On est d'accord. Ce petit film abracadabrantesque, improbable et bancale, n'est pas d'une grande réussite. Néanmoins, une sacré curiosité de genre, qui nous offre quelques petits moments bien jouissif, dans le morose PAF des années 80, relativement monolithique. Et en comparaison, pour vous séduire, Kamikaze ne manque finalement pas d'atout. Pour peu, bien sur, que vous soyez attiré ou nostalgique, d'une certaine esthétique de cette décennie lointaine.
Les quelques savoureuses pointures, recyclé du casting de Subway ou d'ailleurs. La chouette direction artistique de l’ensemble. La mise en scène très généreuse et joliment éclairé. Tout cela vous montre franchement, où est passé le budget, de cette série B à la française. Mais pour vous charmer, il y a aussi la musique typique, du jeune Eric Serra des productions Besson. Ainsi que son caméo rigolo sur un balcon, en traditionnel t-shirt sans manche, avec sa basse Steinberger. Le ton modérément non politiquement correct, et vaguement anar' sur les bords. La présence attendrissante, d'une adorable et toute jeune Romane Bohringer, qui s'en sort plutôt pas mal.

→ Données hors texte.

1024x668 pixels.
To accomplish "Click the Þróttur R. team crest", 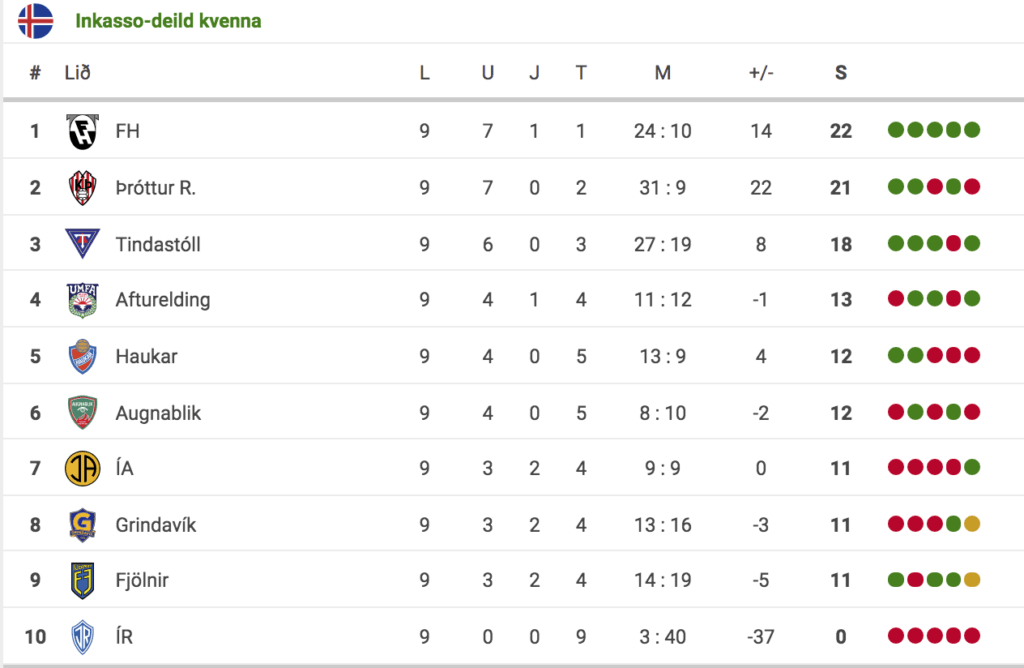I will 82,187.
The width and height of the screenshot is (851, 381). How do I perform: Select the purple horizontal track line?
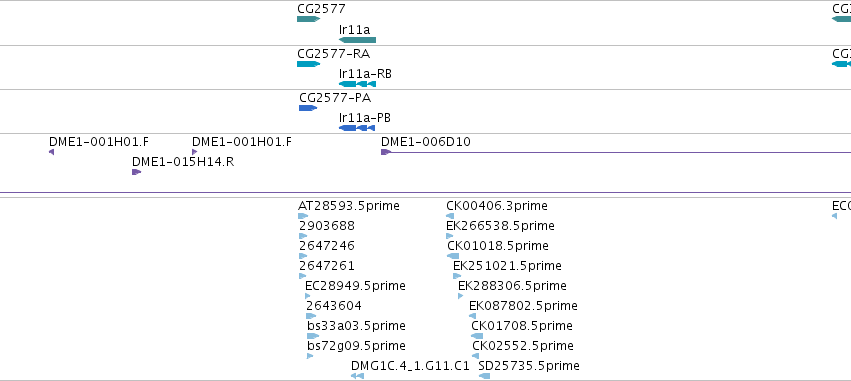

La géniale prestation en roue libre de son père, égal à lui-même, qui nous sort le grand jeu, du gentil papa et détective stoïque, éclairé et désabusé, pour sauver du naufrage cette histoire navrante, qui n'a ni queue ni tête. Une prestation a mettre directement en parallèle, avec celle d'un Galabru inédit et hypnotisant, incroyablement forcé et décalé, lui aussi un peu perdu en roue libre, et qui cabotine exagérément à tâtons. Un parallèle narratif totalement intentionnel, sur lequel s'articule l’ensemble du récit. Une opposition comparative entre deux personnages, sensé être les deux faces d'une même pièce démonstrative. Subissant tous deux, d'injustes affronts similaires, dans un cadre social professionnel et privé semblable. Mais l'un craque sous la pression de l'absurde et de l'injustice. Tandis que l'autre non. Là où le policier reste humain, en se reposant sur l'amour de sa fille, le scientifique fou, lui, tue l'image de la sienne, en assassinant froidement sa nièce par alliance. Un Galabru habité par l'étrange et l'ignoble, hors de toute proportion logique. Une inoubliable partition haute en couleur, d'un anti héros sympathique qui a mal tourné, et sombre dans la folie, face à l'ingratitude d'un système sociétal brutal et inhumain. Un maniaque psychotique et charismatique, misanthrope fou génial, touché par un complexe de supériorité à moitié justifié, et méchant comme une Tatie Danielle sous crack.
La superbe esthétique du "cinéma du look ", caractéristique aux années 80, d'un certain genre de nouveau cinéma français. Et cette délirante, mais si charmante histoire scientifico-fantasmagorico-politico-sociale, qui n'a pourtant aucun sens ni crédibilité. Et qui collecte joyeusement sans complexe, une panoplie de poncif et de cliché désuet. Mais sous une forme tellement coloré et pop. Le tout, dans un désordre certain. Mais une réjouissante coolitude d'antan.
Bref, un nanard, certes. Mais d'abord, un petit nanard. Et ensuite, loin de toute fadeur consensuelle, un joli nanard qui n'hésite pas à tacher un peu la moquette. Gentiment déjanté et sociopathe. Et très souvent fascinant. Un film contenant malgré tout, de la fraicheur et de bonne idées. Mais malheureusement mal employé. De délicieux dialogues kitch "d'autrefois", qui ne sonnent pas toujours justes, et sont souvent joué par de farfelue second rôles un peu amateurs. Mais surtout, de bien belles images, des cadrages au cordeau, et des mouvements de caméra léché, qui tape dans l’œil presque à chaque fois. Même s'il faut bien admettre, qu'à défaut d'être vraiment signifiante, la mise en scène de l'ensemble, est plutôt belle pour être belle. Et finalement, ce n'est déjà pas si mal. Surtout pour une production d'un tout jeune Luc Besson, qui n'avait que deux long métrages à son actif... Et par dessus tout, réalisé par un gars qui, de nos jours, gagne sa croute derrière les caméras de Plus Belle La Vie... Et je terminerais, par une citation entendu sur France Inter, à propos de Anna, le(peut-être tout)dernier film de Luc Besson : " C'est nul. Mais on s'amuse bien ".